Wednesday, February 4, 2009

Man up a tree

Recently, I discovered this blog, in which there has been a lot recently about a zen koan about a man up a tree. The Dalai Grandma outlines the story like this:

The basic idea is, You are hanging from a tree by your mouth. You can't reach a branch with your hands or feet. Someone comes by and asks you to tell him about Zen. You have a dilemma: if you speak, you fall and die. If you don't, you are abandoning your responsibility to others. What do you do?
The man's dilemma spoke to me too, so I have been following the blog carefully. The Dalai Grandma's final post on the koan is here. The part that caught my attention was this in particular:

The thought came as an image while I was carefully steering through the parking lot at the health club, where people seemed likely today to get in wrecks. I visualized a man hanging from a tree, hanging by his mouth, remember, in his dilemma, and then I saw the grass just a few inches under him. Aha, I thought. The koan cleverly omits to say how high in the tree he is. So, no problem. Just let go and fall out of the dilemma. Land on the nice soft grass. Sometimes we make our dilemma so convoluted that this is the only way to handle it.

She also makes reference to a John Burroughs quote: leap and the net will appear.

In addition to the obvious, the leap of faith I talked about in a
previous post, this whole recurring theme has really made me think about how I tend to complicate everything, trying to make everything mean something. Sometimes I get so caught up in it all that it takes the mental equivalent of a slap in the face to wake me up.

Buddhist teacher
Pema Chodron talks about this in her book Start Where You Are.

...interruptions themselves - surprises, unexpected events, bolts out of the blue - can awaken us to the experience of both absolute and relative bodhichitta, to the open, spacious quality of our minds and the warmth of our hearts.

This is the slogan about surprises as gifts. These surprises can be pleasant or unpleasant; the main point is that they can stop our minds. You're walking along and a snowball hits you on the side of your head. It stops your mind. (p. 78)

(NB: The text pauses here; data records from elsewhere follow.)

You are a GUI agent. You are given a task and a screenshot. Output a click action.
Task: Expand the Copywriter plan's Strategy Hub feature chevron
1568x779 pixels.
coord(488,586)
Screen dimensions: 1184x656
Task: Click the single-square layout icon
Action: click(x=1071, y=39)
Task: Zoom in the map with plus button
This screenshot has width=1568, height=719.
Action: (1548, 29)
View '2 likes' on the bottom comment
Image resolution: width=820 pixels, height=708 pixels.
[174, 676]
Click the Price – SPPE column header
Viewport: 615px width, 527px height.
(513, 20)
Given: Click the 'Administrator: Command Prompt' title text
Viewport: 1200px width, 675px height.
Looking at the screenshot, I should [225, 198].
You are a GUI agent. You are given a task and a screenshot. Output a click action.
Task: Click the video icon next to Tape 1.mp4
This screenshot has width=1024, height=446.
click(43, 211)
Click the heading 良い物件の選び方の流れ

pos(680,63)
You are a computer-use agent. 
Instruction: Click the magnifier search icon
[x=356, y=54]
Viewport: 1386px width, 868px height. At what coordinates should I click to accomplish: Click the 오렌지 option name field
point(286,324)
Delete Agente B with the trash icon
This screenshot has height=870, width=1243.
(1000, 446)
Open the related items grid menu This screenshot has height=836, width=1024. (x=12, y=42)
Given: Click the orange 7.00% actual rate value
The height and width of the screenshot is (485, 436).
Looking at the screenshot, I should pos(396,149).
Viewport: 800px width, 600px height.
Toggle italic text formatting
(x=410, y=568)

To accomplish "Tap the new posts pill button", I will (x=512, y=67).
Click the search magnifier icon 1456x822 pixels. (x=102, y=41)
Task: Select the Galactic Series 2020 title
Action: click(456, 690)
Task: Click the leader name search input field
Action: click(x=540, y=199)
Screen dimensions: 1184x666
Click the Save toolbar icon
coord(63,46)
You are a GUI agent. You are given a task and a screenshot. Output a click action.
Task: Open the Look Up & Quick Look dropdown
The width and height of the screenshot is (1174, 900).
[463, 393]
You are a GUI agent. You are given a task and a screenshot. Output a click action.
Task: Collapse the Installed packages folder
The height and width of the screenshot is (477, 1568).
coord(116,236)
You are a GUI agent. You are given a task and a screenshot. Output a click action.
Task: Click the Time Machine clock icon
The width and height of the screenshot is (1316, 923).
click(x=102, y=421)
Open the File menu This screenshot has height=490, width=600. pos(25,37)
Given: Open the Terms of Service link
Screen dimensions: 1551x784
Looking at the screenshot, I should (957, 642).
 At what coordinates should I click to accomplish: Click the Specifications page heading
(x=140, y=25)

The surprise that can wake you up can be something very small. For example, recently I was carrying on at length about something in my own mind when a friend said to me, "Look the situation is very simple" and proceeded to summarize my situation in a couple of sentences. His words stopped me like that snowball in the side of my head. At first, I was offended by the logic. No, my situation is not simple, I protested to myself. But the honest truth was that my situation was simple, I just didn't want to see it. Like in the Dalai Grandma's interpretation of the Man in the Tree koan, I could just let go of the branch and fall to the ground.

Sometimes we need friends who can wake us up like this. People who see the world in different terms and are able to shake you out of your habitual way of seeing. This week I am trying to see the world as simple and logical. To accept things as they are, and not to make things mean more than they do. I am also trying to find the patience to sit with my dilemmas, as one sits with a koan. And to embrace the surprises, even the unpleasant ones.

And to trust that the universe will give me what I need. Including, when I'm ready to leap, a net.

5 comments:

Bfly-Loli said...

mmmmm :)
There are many things I really like about this post...


btw, that is a good friend! Like you said, you gotta have some of those...

elle said...

I have read this entry every day since you posted it. I find myself up trees so often -- or, I suppose, get myself into them -- and frankly can't see the forest from there. I needed these reminders, and I am thankful for friends and family that give them to me. (Or blogs that just keep steady addresses so I can return again and again. Ha.)

dragonfly said...

I need to read this post every day too. Now, several days after I wrote it, I feel like I only just opened my mouth and let myself fall. Ironically, the man who asked me to tell him about zen is probably long gone. However, I will be better prepared to teach the next guy. ;-)

This is a good reminder of why we should cultivate relationships with those who are our opposites, not just those who are similar to us, so that they can help us to shift our perspectives.

I'm glad this was meaningful to you too.

elle said...

.... Just so long as you didn't fall on the next guy! ;-)

Cultivating relationships with those who are our opposites... yes. But, with reference to previous post, only tell them what they are ready to hear, and be ready to hear what they say.

dragonfly said...

I think that is mostly true, yes. But sometimes I think people make assumptions about what people are not ready to hear and hold back, when honesty would be a better policy. I am reworking an old half-post on satya and trying to get it up. Stay tuned!

For example, I recently got a dose of the truth from a coworker. Apparently, people have had an issue with my work but no one thought I would be able to take the criticism. In fact, I am very grateful. Sometimes someone else has to hold up the mirror in order for us to take a look at ourselves.